En ese sentido, el profesor de educación física, Jesús González, nos explica los siguientes beneficios:
1. Los niños podrán interactuar con el medio ambiente y tener un contacto directo con la fauna y la flora. De seguro esta experiencia los ayudará a ser más sensibles a los diferentes ecosistemas.
2. Los pequeños podrán explotar con mayor confianza su creatividad y libertad para expresarse. Además, cuando los niños juegan al aire libre en grupo, se fomenta en ellos la socialización y la comunicación.
3. Podrán realizar actividades aeróbicas que los ayudarán a mejorar su respiración y circulación.

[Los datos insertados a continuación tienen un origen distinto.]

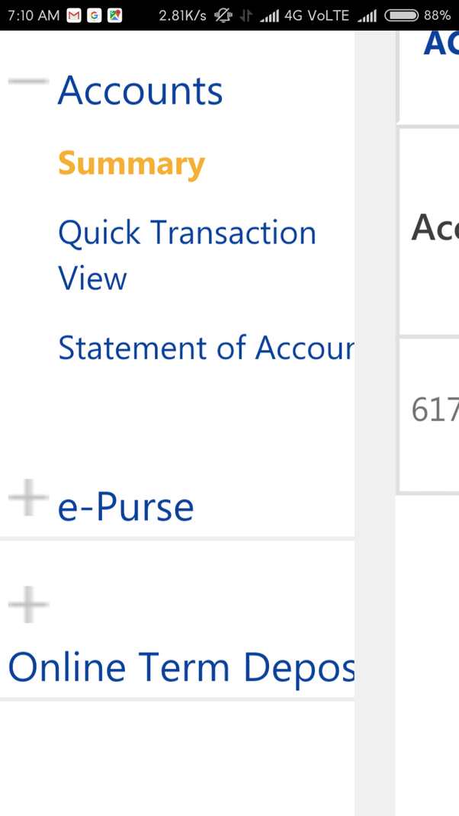This screenshot has width=459, height=816.
Task: Open the Summary menu item
Action: click(x=131, y=163)
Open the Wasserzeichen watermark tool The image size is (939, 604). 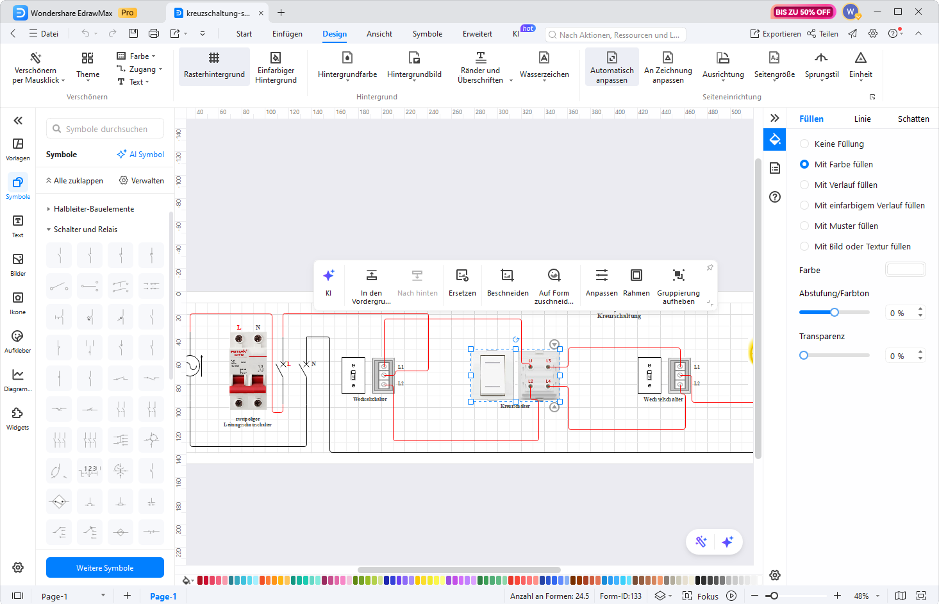coord(544,58)

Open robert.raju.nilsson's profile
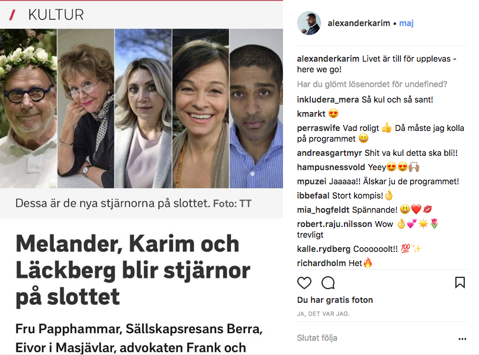pyautogui.click(x=334, y=224)
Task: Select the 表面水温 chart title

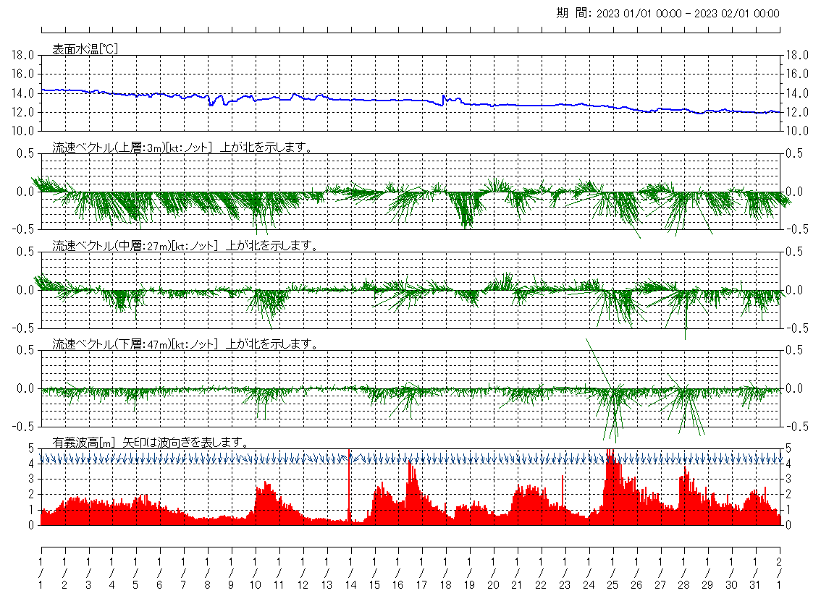Action: pyautogui.click(x=85, y=49)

4. Los espacios abiertos no son estáticos, sino dinámicos. Cabe la posibilidad de cambiar el juego sin problemas. Desde caminar unos minutos, hasta llegar a jugar y correr con el perro, los ayudará a ejercitarse y será propicio para su salud.
5. Jugar entre las siete y nueve de la mañana mejora la vista, agudiza los sentidos y es beneficioso para la piel.